Sunday, April 3, 2011

Humiliation and SM by Tanonymous

Humiliation and SM
The degree to which you can be damaged by verbal abuse is generally agreed to depend on your own emotional stability, the degree of intimacy you have with the individual who offers the negative comments and what value you assign hir words internally.
The possibility (even probability) exists for verbal abuse and humiliation to cause long term psychological damage if the negative expressions are internalized consistently with an unhealthy self-image. The key here is how the individual who is on the recieving end of this psychological edgeplay percieves and internalizes the situation. These facts are concurred to among professionals in the mental health community.
An individual with strong codependent tendencies who is verbally abused, especially by a spouse, close friend, lover or co-worker may internalize and accept the negative expressions as valid judgements of hir self worth. Such an individual should probably not engage in psychological edgeplay such as humiliation or verbal degradation, as sie is not healthy or strong enough to participate without great risk of harm or damage.
An individual who is not codependent and who has a strong and well developed sense of self worth and self esteem is more likely to react to verbal abuse from anyone, regardless of their level of intimacy or believability, with consistent internal rejection - *even if the experience is deliberately sought out and eroticized*. The negative expressions are not internalized and are not consistent with hir self image.
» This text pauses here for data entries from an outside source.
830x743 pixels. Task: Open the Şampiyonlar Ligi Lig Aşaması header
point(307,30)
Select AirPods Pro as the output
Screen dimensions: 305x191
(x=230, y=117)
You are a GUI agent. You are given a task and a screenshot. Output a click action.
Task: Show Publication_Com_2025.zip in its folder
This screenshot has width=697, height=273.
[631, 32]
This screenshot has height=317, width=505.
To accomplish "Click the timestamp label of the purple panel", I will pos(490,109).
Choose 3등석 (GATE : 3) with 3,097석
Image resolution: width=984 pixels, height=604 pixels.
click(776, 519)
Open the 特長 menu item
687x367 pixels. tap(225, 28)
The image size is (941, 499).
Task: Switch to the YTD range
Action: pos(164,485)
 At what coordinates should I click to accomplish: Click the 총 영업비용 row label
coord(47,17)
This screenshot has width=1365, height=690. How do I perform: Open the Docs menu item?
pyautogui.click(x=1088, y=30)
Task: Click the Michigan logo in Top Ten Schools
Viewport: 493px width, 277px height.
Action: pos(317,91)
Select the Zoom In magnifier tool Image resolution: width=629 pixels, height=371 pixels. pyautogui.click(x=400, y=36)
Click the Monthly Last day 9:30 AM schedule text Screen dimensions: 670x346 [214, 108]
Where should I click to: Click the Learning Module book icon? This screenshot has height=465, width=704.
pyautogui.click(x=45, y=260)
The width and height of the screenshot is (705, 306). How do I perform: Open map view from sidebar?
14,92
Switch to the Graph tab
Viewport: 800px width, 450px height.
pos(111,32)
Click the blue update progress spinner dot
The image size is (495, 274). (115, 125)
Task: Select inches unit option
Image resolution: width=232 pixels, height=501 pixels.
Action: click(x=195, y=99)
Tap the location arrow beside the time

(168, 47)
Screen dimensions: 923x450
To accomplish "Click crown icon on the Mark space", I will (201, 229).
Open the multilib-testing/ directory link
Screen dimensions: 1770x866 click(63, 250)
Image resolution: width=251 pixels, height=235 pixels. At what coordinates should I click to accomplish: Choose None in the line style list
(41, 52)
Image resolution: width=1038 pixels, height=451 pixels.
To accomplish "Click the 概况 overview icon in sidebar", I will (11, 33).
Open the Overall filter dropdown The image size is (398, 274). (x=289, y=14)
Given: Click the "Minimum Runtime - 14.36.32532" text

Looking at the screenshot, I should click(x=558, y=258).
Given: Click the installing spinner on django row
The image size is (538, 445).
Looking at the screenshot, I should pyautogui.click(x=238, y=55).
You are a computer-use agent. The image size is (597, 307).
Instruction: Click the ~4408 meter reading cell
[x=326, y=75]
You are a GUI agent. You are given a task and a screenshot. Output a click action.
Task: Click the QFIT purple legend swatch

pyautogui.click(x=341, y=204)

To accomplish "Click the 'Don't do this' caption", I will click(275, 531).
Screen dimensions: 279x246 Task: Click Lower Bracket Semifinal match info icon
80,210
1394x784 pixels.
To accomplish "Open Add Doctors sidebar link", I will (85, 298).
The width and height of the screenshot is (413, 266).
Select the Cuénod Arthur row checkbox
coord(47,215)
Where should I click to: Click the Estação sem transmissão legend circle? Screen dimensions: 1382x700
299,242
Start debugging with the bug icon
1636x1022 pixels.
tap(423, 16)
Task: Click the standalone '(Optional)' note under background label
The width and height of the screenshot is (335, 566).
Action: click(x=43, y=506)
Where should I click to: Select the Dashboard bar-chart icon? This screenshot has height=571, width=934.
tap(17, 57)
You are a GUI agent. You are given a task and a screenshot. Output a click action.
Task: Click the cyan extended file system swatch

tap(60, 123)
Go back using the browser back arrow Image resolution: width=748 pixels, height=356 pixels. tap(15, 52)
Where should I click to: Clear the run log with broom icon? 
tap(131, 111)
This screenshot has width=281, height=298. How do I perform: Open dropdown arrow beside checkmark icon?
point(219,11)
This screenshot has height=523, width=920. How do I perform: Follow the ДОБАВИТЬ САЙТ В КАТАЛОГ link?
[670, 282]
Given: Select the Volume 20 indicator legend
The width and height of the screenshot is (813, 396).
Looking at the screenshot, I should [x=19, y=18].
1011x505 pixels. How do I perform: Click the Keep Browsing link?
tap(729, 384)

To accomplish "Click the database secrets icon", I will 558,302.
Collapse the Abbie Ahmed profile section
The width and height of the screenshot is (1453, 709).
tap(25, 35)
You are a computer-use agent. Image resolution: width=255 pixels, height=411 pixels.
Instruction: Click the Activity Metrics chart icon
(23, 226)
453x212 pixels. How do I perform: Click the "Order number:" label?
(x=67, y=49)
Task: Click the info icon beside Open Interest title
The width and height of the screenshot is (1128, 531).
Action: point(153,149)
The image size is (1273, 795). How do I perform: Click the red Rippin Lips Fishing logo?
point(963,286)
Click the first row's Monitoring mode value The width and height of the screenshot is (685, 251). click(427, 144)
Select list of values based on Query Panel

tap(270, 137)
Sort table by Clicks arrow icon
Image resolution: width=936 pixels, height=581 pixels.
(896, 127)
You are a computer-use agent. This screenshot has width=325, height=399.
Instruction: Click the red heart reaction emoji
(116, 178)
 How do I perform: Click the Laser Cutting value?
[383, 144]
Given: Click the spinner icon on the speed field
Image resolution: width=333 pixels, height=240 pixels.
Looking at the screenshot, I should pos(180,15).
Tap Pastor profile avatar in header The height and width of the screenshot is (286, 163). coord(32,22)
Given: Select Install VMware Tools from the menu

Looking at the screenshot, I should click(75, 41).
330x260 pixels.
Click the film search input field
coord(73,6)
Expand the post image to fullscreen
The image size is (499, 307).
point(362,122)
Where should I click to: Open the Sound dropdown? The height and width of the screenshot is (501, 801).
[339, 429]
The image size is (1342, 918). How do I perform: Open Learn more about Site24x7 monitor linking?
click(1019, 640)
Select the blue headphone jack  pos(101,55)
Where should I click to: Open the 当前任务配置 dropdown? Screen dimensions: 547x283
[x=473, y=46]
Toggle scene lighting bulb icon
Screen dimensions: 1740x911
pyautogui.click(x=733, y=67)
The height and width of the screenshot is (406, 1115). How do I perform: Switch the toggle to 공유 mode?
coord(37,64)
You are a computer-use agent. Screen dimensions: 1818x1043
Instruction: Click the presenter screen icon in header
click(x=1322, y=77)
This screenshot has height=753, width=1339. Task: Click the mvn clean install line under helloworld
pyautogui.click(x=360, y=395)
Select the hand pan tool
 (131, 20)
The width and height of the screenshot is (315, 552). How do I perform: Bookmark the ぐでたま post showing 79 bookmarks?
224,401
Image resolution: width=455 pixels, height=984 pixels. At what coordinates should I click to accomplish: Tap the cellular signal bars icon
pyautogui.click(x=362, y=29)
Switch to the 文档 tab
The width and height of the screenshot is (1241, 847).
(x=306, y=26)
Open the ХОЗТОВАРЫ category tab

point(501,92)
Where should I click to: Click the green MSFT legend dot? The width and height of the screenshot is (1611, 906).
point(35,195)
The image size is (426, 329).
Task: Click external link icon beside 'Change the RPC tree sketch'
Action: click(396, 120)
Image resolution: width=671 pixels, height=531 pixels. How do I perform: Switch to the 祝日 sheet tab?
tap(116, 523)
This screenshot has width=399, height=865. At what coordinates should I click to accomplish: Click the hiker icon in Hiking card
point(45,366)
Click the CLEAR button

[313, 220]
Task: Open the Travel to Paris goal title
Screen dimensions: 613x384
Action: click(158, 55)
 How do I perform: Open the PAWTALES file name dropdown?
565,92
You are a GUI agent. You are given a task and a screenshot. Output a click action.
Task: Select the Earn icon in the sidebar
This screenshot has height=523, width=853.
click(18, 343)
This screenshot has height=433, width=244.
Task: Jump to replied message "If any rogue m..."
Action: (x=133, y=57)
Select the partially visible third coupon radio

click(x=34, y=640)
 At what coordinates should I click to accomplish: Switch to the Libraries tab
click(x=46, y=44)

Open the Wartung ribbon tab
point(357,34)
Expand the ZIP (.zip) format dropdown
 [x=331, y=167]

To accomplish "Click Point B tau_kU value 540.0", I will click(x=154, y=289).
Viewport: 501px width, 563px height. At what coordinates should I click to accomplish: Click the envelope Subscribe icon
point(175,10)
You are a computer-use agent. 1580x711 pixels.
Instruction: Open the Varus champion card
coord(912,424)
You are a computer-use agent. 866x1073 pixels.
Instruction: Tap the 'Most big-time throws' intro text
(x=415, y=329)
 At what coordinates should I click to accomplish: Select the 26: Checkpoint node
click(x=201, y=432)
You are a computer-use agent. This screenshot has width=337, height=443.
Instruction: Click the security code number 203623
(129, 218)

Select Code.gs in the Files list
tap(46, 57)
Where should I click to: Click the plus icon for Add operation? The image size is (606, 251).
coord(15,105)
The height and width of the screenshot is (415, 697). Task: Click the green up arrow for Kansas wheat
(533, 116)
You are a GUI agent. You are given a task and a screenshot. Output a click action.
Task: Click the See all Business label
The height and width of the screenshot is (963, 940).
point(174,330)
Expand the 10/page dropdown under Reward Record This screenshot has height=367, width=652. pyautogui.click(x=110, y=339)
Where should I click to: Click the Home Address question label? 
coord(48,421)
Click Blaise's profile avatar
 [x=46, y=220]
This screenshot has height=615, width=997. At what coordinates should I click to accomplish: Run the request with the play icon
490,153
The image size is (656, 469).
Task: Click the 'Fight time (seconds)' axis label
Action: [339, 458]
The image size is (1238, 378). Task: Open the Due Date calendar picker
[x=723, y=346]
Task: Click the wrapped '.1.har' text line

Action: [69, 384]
The emotionally stable individual is not likely to suffer any significant alteration to hir psyche as a result of such experiences. Such an individual is a good candidate to participate harmlessly in fantasy roleplaying games which may involve elements of humiliation or verbal harshness.
Sie understands at a core emotional level that even if sie is called harsh names as part of playing out a fantasy role or to emphasize an eroticized power imbalance, these names do not reflect on hir personal worth in reality as a human being. No harm or damage occurs; the game or role is played out to its conclusion with no long term effects.